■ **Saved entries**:
★ ★ ★
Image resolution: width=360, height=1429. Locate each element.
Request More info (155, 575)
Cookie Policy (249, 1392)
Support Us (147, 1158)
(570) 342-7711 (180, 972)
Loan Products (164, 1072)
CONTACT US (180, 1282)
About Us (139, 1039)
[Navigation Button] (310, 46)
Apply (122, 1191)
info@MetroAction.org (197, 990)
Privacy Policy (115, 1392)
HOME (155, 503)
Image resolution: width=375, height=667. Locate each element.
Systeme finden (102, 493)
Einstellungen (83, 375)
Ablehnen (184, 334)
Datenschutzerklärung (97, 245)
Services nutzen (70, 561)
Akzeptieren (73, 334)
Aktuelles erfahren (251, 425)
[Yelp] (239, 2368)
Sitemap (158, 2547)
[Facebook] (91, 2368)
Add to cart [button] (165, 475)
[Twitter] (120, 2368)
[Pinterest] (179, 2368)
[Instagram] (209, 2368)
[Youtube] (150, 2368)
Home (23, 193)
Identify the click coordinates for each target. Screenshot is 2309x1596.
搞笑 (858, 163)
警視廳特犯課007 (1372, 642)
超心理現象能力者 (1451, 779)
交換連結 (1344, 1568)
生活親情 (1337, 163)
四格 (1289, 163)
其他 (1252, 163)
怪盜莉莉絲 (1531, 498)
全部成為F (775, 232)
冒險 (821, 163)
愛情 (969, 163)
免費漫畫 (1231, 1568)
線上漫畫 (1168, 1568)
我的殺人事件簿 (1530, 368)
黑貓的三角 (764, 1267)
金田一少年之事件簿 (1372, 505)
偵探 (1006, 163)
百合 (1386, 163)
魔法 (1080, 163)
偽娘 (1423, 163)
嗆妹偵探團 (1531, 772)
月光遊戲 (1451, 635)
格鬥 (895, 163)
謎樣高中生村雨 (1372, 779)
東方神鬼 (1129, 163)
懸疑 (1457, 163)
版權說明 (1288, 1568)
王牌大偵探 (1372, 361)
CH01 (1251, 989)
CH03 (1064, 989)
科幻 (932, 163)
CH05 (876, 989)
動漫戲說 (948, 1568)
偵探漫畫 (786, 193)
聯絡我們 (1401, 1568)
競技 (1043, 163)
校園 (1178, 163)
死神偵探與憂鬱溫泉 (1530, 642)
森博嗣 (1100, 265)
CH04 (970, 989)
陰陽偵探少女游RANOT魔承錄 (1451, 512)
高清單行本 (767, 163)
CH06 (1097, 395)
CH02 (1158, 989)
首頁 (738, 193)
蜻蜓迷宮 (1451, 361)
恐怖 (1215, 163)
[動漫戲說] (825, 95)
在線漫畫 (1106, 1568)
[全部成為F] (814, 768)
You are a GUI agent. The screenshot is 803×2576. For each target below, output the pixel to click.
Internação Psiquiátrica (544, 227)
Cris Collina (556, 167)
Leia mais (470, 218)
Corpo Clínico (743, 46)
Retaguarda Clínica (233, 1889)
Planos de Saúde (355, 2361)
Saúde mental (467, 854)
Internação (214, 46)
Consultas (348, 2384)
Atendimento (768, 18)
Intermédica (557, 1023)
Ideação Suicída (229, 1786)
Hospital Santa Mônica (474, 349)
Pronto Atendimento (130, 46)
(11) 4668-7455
★ ★ ★
■ **EXERCISE GOAL**: Reproduce exactly the lines above from the line with "[Yelp] (239, 2368)" to the line with "全部成為F (775, 232)", including both, and add nothing.

■ **SOLUTION FOR THIS TASK**:
[Yelp] (239, 2368)
Sitemap (158, 2547)
[Facebook] (91, 2368)
Add to cart [button] (165, 475)
[Twitter] (120, 2368)
[Pinterest] (179, 2368)
[Instagram] (209, 2368)
[Youtube] (150, 2368)
Home (23, 193)
Identify the click coordinates for each target. Screenshot is 2309x1596.
搞笑 (858, 163)
警視廳特犯課007 (1372, 642)
超心理現象能力者 (1451, 779)
交換連結 (1344, 1568)
生活親情 (1337, 163)
四格 (1289, 163)
其他 (1252, 163)
怪盜莉莉絲 (1531, 498)
全部成為F (775, 232)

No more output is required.